Sezione del documento
============================================================
Le Incisioni pastorali della Maiella

13 Giugno 2012   10:47  

Sulle rocce della Maiella troviamo più di 300 anni di storia dei nostri pastori. È una storia di poveri, della loro solitudine e sofferenza. Li scopriamo ad imprecare contro la “maledetta” montagna e a gioire per la partenza imminente. Hanno inciso croci, il mostruoso bestiario dei capitelli e degli amboni delle chiese del proprio paese, la grande nave vista forse dal tratturo del mare, la casa lontana e tanti nomi, date e paesi di provenienza.

Sulle rocce possiamo ancora sentire le voci di un antichissimo mondo che è appena scomparso. E nel frastuono del mondo di oggi, non ce ne siamo neppure accorti. Le incisioni sembrano concentrarsi solo sul massiccio della Majella; su altre montagne, anch’esse mete estive della società pastorale, solo raramente accade d’incontrarle.

Troviamo incisioni un po’ ovunque, ma vi sono zone, molto circoscritte, di particolare concentrazione: punti nevralgici nella rete dei sentieri, luoghi dominanti su una o più vallate, o semplici punti di sosta sui pascoli. Alcuni di questi luoghi, anche se non molto frequentati, sembrano rivestire una particolare importanza.

È come se la società pastorale avesse tacitamente stabilito di farne un santuario e per secoli continuasse ad incidere scritte sulle stesse rocce, sovrapponendole a volte a quelle più antiche. Non è raro trovare incise brevi frasi che ci parlano della vita e soprattutto dello stato d’animo del pastore. Nella maggior parte dei casi si tratta di poche parole che esprimono la solitudine e la disperazione per una esistenza così dura. Non a caso si trovano in prevalenza nelle zone più impervie ed isolate.

Molti nomi sono seguiti dalle parole “più” o “mai più” e da frasi dalle quali si capisce che la montagna viene considerata alla stregua di una prigione: Tutto e fatto se me la salvo quest’anno mai più. La frase più nota è quella incisa alla Tavola dei Briganti, nella quale c’è una chiara contestazione del governo piemontese ed il rimpianto per quello borbonico: Eco la mia memo(ria) per i cari lettori nel 1820 nacque Vittorio Emanuele II Re d’Italia primo il 60 era il regno dei fiori ora e il regno della miseria. Di lato alla frase troviamo “Gabriele di Battista 1895” che dalla grafia sembra esserne l’autore. La data è piuttosto tarda per parlare di briganti e probabilmente si tratta solo di un naturale sfogo per la dura vita condotta dal pastore.

Le parole più toccanti sono quasi nascoste, incise in un angolo di una piccola roccia: “Dio mi vede e sente”. È probabile che questa convinzione fosse di conforto all’ignoto autore della scritta e che lo facesse sentire meno solo in mezzo a quella natura selvaggia, lontano dagli affetti familiari. Sembra quasi che i pastori conoscessero la fama della Majella come “montagna sacra”, a giudicare dalle numerose croci che essi hanno inciso sulle sue rocce. Croci grandi, piccolissime, semplici, ornate, isolate, a gruppi, scavate, in rilievo, incorniciate, raggiate, con il cuore, con il gallo, con la data, evidenti, nascoste: croci ovunque. Per secoli la società pastorale ha diviso la montagna con i monaci e gli eremiti condividendo con essi una dura esistenza ed assorbendone parte della religiosità.
============================================================
Voci estratte
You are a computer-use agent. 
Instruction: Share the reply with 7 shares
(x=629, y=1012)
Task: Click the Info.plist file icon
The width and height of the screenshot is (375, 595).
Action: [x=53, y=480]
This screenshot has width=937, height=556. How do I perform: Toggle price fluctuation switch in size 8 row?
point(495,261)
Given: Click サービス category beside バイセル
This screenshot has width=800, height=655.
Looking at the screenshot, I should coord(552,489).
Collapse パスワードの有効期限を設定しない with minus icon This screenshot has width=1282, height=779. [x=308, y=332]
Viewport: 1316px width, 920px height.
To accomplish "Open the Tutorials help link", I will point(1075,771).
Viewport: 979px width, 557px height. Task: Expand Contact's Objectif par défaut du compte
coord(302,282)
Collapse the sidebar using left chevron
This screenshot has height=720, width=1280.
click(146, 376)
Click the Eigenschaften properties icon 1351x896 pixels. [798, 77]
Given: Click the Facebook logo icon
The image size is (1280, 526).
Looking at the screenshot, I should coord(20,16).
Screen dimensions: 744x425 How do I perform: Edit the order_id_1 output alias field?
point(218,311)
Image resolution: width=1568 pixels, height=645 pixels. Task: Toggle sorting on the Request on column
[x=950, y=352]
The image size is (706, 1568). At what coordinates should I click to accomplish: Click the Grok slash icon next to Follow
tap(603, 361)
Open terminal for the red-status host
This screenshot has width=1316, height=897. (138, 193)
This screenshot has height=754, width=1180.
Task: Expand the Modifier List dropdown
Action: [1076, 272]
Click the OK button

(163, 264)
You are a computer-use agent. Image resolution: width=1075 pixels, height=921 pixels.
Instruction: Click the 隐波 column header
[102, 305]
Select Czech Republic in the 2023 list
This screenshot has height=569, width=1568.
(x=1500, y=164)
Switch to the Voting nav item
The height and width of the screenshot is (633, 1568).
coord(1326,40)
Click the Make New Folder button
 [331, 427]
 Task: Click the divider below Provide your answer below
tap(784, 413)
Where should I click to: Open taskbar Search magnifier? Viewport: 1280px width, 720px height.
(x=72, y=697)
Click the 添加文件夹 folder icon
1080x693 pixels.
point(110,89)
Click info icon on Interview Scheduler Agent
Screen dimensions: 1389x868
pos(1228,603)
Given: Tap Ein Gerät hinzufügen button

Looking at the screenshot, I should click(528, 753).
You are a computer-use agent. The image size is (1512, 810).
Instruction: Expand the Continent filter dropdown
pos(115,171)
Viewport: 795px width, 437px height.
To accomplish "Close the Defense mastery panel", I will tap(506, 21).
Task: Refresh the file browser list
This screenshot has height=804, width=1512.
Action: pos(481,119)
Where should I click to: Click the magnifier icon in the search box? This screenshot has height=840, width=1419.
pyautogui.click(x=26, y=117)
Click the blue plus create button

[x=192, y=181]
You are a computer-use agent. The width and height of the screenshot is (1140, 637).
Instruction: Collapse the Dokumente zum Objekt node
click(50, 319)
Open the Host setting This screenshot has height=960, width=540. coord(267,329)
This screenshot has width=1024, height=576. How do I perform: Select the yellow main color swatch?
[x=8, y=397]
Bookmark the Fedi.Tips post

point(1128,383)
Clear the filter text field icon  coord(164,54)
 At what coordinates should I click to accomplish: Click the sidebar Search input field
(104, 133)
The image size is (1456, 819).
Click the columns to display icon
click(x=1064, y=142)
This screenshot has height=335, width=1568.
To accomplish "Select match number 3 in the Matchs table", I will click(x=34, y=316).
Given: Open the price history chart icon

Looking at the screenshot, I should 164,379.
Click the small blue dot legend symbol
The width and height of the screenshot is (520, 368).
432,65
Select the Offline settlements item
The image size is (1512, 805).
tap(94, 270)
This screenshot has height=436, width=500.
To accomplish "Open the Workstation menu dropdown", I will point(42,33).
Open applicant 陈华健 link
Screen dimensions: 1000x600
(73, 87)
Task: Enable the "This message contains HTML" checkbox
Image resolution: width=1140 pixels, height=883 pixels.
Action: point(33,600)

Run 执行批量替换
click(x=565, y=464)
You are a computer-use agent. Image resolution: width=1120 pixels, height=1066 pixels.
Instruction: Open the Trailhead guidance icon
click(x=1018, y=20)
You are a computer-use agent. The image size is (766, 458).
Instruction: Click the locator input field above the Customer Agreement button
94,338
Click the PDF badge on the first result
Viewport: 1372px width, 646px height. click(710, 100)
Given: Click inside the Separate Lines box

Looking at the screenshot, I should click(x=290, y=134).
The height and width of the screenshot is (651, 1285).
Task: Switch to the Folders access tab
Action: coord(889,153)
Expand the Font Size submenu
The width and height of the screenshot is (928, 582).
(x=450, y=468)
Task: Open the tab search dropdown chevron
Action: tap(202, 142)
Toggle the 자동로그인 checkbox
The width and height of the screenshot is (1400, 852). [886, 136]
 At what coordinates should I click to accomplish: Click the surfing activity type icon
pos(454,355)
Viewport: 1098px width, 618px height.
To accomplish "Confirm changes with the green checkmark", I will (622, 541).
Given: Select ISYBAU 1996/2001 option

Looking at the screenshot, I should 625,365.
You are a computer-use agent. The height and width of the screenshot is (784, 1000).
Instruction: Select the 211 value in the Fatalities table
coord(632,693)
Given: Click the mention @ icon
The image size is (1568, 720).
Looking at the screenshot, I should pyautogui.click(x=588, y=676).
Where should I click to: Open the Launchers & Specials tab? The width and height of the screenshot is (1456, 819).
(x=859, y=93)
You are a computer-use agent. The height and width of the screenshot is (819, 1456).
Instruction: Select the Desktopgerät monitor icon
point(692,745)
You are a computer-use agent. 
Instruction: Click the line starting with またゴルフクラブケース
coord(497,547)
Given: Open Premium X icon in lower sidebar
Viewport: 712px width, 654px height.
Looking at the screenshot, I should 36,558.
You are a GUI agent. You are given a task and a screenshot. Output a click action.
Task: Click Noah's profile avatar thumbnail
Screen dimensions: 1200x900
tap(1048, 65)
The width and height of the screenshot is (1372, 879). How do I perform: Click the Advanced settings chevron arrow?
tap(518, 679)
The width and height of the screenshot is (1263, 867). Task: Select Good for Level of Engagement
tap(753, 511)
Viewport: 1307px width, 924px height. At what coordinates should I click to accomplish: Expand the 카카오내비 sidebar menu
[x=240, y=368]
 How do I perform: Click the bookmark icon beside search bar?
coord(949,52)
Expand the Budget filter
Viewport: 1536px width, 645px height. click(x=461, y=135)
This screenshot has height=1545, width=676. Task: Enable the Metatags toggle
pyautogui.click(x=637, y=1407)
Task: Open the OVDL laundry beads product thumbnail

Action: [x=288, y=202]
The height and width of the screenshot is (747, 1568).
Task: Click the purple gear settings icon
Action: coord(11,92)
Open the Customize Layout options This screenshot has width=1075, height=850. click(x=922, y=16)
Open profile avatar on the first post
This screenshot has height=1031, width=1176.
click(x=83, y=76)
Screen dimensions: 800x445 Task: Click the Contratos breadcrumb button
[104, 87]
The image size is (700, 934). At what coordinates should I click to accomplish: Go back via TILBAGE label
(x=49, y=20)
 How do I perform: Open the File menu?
============================================================
Istruzioni del compito
Prosegui, per favore, il testo sulle incisioni pastorali della Maiella, ripartendo subito dopo la sua ultima frase.

Risposta scritta
La croce era anche il simbolo più comune, presente in tutte le tappe importanti della vita e nelle feste tradizionali che scandivano la vita religiosa del paese. Ma per molti pastori, essa era anche l’unico segno significativo che riuscissero a fare e in molti casi dobbiamo considerarla quasi una firma, un modo per dire: “ci sono anch’io”. La croce più significativa è quella incisa nel Vallone delle Tre Grotte. La troviamo quasi all’apice di uno sperone roccioso proteso nel vuoto del sottostante vallone. Intorno alla croce, sulla superficie perfettamente liscia della roccia, nessun segno, quasi a voler porre in risalto il simbolo. Il tutto infonde un forte senso di spiritualità.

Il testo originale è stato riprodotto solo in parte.